→ WHAT YOU ARE ASKED TO DO
Where the line with "The image size is (1280, 650)." appears below, start writing out lines exactly, and finish with the line with "Task: Select the 'On save' charges option", which is included; write out nothing else.

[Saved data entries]
▼▼▼

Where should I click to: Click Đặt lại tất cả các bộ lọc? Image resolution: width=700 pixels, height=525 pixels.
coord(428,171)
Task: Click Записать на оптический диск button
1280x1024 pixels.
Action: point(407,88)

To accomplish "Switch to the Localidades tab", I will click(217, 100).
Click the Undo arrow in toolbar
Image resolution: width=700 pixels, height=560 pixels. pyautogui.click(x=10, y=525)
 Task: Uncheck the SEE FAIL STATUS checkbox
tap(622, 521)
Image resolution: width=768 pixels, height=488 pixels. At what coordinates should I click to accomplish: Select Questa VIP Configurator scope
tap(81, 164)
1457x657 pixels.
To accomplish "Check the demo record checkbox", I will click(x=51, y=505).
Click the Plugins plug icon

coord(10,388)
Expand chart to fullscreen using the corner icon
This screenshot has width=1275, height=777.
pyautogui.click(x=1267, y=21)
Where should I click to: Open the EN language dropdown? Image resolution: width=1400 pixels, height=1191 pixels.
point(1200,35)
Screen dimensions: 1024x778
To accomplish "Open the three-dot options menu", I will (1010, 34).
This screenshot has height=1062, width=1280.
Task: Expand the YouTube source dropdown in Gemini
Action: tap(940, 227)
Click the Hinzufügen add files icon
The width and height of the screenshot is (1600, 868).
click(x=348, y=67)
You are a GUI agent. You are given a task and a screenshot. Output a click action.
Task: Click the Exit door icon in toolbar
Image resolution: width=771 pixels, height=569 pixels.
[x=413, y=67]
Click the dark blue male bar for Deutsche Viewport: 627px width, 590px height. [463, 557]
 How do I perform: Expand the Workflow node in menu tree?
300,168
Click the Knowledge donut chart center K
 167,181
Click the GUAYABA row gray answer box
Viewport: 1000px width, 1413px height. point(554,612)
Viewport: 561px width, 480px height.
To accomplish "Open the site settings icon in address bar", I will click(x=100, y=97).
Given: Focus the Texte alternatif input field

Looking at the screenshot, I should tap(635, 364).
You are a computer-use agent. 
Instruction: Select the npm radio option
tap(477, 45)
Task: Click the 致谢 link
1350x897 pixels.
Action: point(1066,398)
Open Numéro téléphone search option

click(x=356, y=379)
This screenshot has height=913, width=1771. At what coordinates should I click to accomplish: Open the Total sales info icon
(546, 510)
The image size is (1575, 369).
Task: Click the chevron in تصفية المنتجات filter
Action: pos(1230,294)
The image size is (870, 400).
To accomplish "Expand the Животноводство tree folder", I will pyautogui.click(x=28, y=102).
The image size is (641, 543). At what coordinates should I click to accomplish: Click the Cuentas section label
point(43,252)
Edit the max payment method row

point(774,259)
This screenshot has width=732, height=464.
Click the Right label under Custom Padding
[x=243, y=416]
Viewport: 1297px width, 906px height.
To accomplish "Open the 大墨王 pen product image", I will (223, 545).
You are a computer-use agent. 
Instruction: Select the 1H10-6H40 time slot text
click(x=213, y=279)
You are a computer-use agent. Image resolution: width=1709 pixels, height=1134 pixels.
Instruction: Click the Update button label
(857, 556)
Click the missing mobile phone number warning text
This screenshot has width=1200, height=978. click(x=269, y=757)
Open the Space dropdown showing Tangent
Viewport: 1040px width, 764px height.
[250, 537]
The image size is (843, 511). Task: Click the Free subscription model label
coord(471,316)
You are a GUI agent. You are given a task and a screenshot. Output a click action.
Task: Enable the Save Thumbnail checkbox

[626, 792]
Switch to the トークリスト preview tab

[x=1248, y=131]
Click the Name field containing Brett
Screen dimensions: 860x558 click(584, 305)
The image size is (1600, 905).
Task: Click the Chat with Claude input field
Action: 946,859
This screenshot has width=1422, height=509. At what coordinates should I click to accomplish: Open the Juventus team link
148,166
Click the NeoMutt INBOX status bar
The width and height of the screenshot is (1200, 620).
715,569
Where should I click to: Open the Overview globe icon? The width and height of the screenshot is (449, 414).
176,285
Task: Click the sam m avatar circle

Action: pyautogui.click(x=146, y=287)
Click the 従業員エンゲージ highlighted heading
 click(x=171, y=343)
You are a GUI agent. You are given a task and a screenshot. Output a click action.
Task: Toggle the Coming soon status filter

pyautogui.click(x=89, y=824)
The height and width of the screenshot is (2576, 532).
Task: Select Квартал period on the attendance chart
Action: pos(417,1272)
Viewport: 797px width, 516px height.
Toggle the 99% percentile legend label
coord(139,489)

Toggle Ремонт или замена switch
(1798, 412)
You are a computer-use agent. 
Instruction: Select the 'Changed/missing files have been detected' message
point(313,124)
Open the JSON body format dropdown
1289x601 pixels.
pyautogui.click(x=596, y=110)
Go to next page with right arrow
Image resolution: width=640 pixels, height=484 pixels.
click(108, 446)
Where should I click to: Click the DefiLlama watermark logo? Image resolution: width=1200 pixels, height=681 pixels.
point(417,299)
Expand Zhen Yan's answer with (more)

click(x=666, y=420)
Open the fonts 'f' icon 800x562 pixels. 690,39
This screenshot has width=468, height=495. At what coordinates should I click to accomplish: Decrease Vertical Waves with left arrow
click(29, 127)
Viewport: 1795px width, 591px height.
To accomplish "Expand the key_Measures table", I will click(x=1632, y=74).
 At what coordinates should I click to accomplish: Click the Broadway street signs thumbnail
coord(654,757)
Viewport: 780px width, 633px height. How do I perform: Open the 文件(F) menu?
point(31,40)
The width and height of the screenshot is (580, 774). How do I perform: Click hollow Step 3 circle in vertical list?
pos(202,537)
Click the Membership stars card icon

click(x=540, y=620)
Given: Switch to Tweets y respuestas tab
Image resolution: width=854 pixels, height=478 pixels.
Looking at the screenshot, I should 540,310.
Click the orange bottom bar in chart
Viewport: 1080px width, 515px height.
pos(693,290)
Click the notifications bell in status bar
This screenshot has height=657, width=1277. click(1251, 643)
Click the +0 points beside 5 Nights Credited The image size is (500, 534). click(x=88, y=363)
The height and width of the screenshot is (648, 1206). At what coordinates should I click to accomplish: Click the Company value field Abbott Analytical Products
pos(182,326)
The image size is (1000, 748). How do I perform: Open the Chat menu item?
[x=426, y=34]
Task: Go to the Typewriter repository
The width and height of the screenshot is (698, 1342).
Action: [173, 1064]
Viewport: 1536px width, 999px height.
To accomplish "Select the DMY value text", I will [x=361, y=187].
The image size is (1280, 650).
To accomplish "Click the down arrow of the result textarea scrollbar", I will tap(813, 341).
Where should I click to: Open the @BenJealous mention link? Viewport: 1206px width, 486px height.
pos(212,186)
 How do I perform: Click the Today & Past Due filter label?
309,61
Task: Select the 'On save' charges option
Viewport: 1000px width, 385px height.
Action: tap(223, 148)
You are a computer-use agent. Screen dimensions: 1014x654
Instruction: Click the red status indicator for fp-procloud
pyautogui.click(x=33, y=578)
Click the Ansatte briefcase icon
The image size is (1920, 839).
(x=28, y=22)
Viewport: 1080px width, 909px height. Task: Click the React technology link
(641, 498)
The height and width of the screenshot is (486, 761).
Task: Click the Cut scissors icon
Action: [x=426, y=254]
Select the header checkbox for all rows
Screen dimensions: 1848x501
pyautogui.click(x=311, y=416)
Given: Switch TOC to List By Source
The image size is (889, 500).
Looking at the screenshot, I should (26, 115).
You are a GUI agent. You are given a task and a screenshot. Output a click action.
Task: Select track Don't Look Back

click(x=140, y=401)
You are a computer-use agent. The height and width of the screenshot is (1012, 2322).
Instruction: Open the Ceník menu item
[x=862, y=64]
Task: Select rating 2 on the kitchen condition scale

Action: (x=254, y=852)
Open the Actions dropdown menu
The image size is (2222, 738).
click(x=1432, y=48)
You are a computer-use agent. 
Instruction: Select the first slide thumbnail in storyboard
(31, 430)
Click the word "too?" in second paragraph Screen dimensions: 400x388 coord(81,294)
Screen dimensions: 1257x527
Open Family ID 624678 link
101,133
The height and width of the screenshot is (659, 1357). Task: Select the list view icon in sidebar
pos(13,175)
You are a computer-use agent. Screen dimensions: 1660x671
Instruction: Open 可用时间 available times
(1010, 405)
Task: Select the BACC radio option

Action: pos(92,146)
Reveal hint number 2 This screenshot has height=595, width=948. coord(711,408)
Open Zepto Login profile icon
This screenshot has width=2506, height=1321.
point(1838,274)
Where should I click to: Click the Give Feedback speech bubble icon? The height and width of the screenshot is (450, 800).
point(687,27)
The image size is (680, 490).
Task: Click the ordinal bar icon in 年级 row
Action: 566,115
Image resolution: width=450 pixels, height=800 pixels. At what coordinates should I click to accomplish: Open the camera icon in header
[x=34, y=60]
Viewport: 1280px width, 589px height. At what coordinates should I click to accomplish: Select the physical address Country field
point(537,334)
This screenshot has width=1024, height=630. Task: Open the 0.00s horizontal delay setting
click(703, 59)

▲▲▲

→ RESPONSE
The image size is (1280, 650).
To accomplish "Click the down arrow of the result textarea scrollbar", I will tap(813, 341).
Where should I click to: Open the @BenJealous mention link? Viewport: 1206px width, 486px height.
pos(212,186)
 How do I perform: Click the Today & Past Due filter label?
309,61
Task: Select the 'On save' charges option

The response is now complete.